Un royaume de contrastes parfaitement maîtrisés, tant dans le scenario que dans le graphisme.

📕Une BD tendre, poétique et violente à la fois : 

- Tendre par l’amour entre la mère et ses enfants, par le regard et les questions de deux petites filles, ainsi que par leur proximité ; poétique car le lecteur partage leur imaginaire.

- Violente car la réalité reprend vite le dessus, car le passé et les cauchemars reviennent au galop, menaçante par le contexte historique et social de la montée du franquisme en Espagne.

📕L’histoire :

L’Espagne des années 30. Il ne fait pas bon être une mère célibataire à ce moment. Inès n’a que crainte : qu’on lui enlève ses deux petites filles. Par conséquent, elle les maintient recluses dans l’appartement, ne pas faire de bruit qui pourraient alerter des voisins malveillants comme la vieille Apolonia.

Le soir, Inès disparaît enveloppée dans un grand châle aux motifs de papillon de nuit, le « saturnia »

« _ Oh ! On dirait un papillon… Un saturnia !

_ Qu’elle est belle ! Un saturnia géant ! »

Un châle qui protège mais dissimule aussi la vérité et le passé…

Les deux petites s’interrogent, cherchent à comprendre, questionne le chat qui les visite régulièrement avec des messages…

Inès recueille Clavel de Luna, (Œillet de nuit) un jeune travesti tabassé par les milices franquistes.

📕Une ambiance troublante, obsédante mais magnétique qui demeure longtemps dans la tête après avoir refermé le livre.

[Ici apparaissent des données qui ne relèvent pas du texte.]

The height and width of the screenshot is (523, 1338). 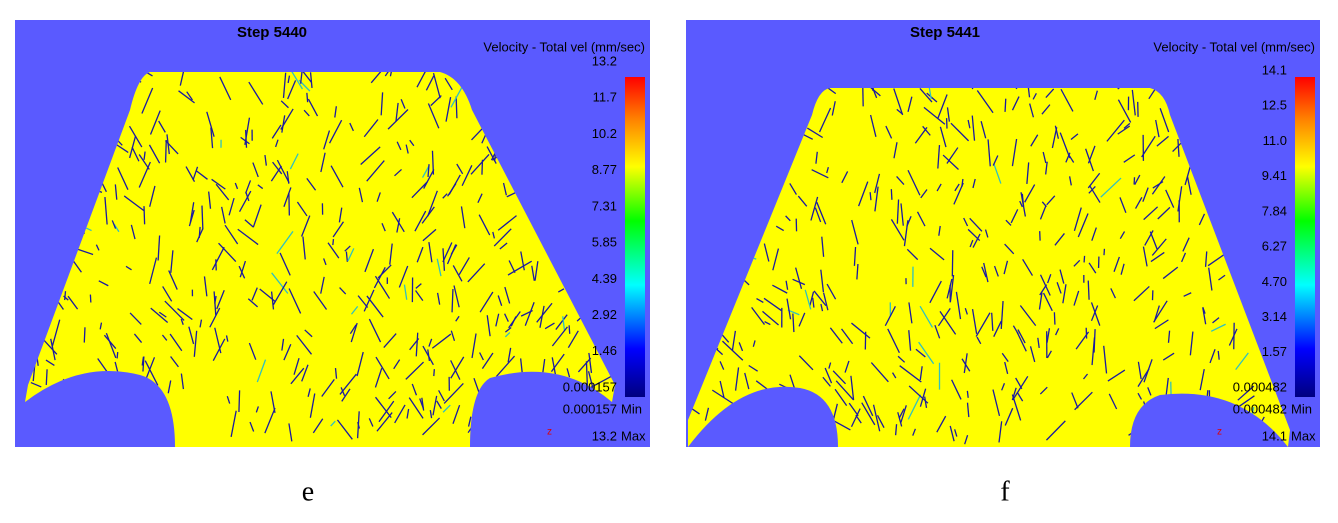 I want to click on caption: f, so click(x=1005, y=492).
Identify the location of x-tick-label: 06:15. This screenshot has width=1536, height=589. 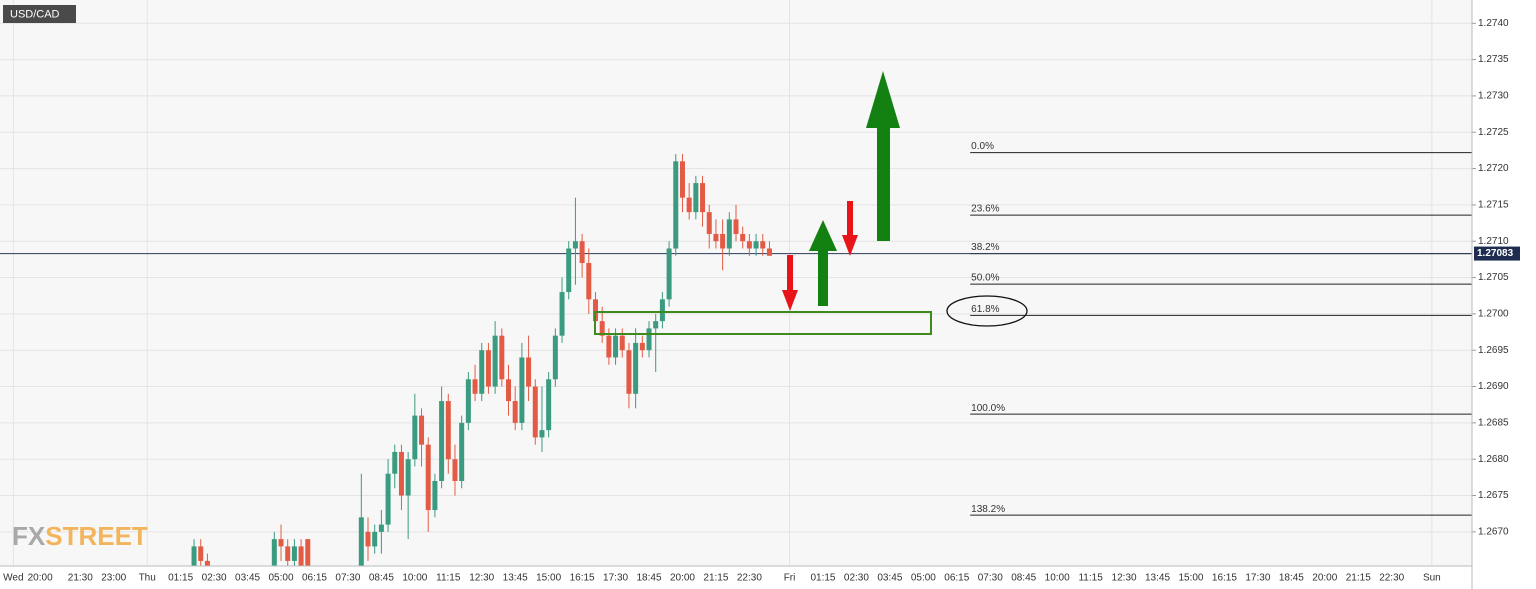
(314, 578).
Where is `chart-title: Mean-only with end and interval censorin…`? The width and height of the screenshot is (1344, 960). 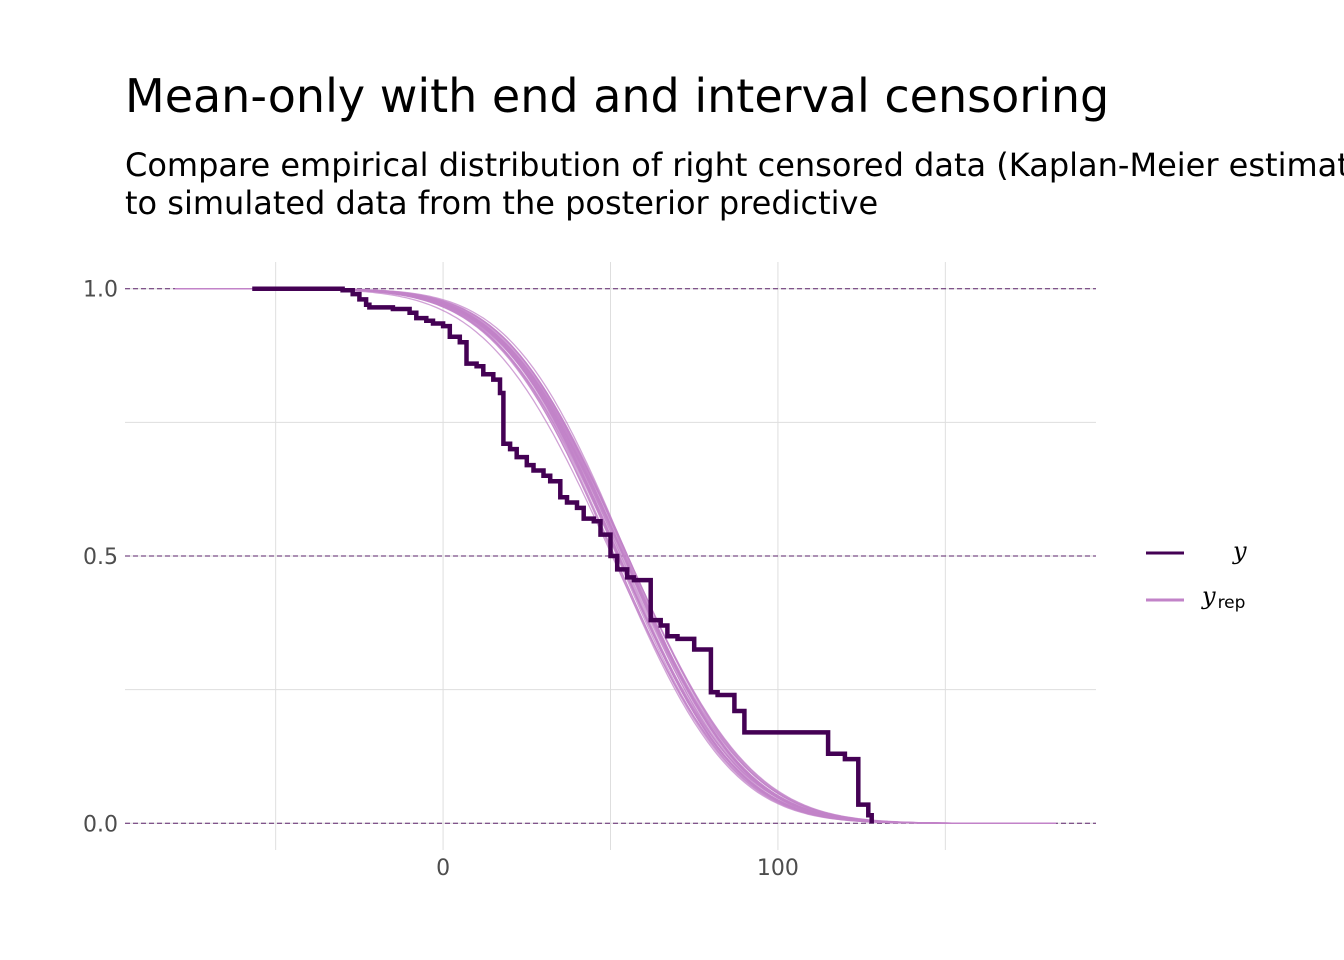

Et cela grâce aussi à la richesse du graphisme.

Je n’avais jamais vu un trait comme celui d’Alberto. Dans les tons pastel, qui deviennent très foncés, voire cauchemardesques dans les scènes difficiles. Imprégné de l’univers japonais et cinématographique, avec des gros plans impressionnants. Comme celui de la vieille usurière, page 23. La méchanceté est incarnée dans ses traits...

Saisissant, puissant, original ! Un gros coup de cœur ! 

Merci  aux éditions Sarbacane pour la découverte de cet auteur.